The COVID-19 pandemic encouraged me to grow in my mental health and learn from it.
It was a sunny September morning last fall when I was in my film review and analysis class over Zoom. I remember it all so clearly; my professor was introducing the format for writing film reviews and I couldn’t help but notice the way the sun shined through my window. It highlighted the yellow tint of the sun-damaged blinds and reminded me I need to clean them, something I never considered before.
My brain then spiraled into a collection of different thoughts: what do you even clean blinds with? What if a neighbor notices? Is that embarrassing — do people even clean blinds? My hectic questioning went on long enough until my professor called on me, having been trying to get my attention for a whole minute. Class had ended and I was the only one left. From this moment forward, I realized I may have an issue with attention.
Given my impulsivity to clean the blinds and my inability to pay attention in class, I was not surprised when I became diagnosed with attention-deficit/hyperactivity disorder (ADHD). The Mayo Clinic coins ADHD as a chronic condition that affects impulsiveness and hyperactivity, and causes difficulties pertaining to paying attention. It can appear in different ways depending on the person. Personally, I give into my impulses and have difficulty focusing due to hyperactivity.
Looking back, I now understand why I behaved this way. My experiences indicate that I have had problems paying attention for the majority of my entire life, causing me to procrastinate, completely forget about things or have difficulty understanding certain concepts. I can recall instances from back in high school where motivating myself to write a one page response paper took me hours to do because it was on a chapter I had failed to read.

— Exercises to complete —
#1 According to the essay on ADHD, what class was the writer attending over Zoom on that September morning?
#2 Echo the passage of the essay on ADHD starting at "My brain then" and ending at "issue with attention.".

— Data block —

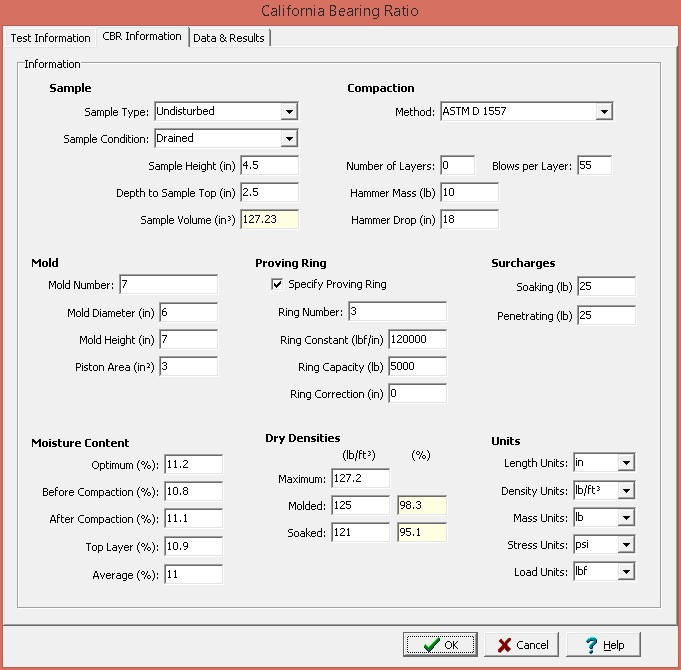The width and height of the screenshot is (681, 670).
Task: Select the CBR Information tab
Action: (x=142, y=37)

— Outputs by task —
#1 A film review and analysis class.

#2
My brain then spiraled into a collection of different thoughts: what do you even clean blinds with? What if a neighbor notices? Is that embarrassing — do people even clean blinds? My hectic questioning went on long enough until my professor called on me, having been trying to get my attention for a whole minute. Class had ended and I was the only one left. From this moment forward, I realized I may have an issue with attention.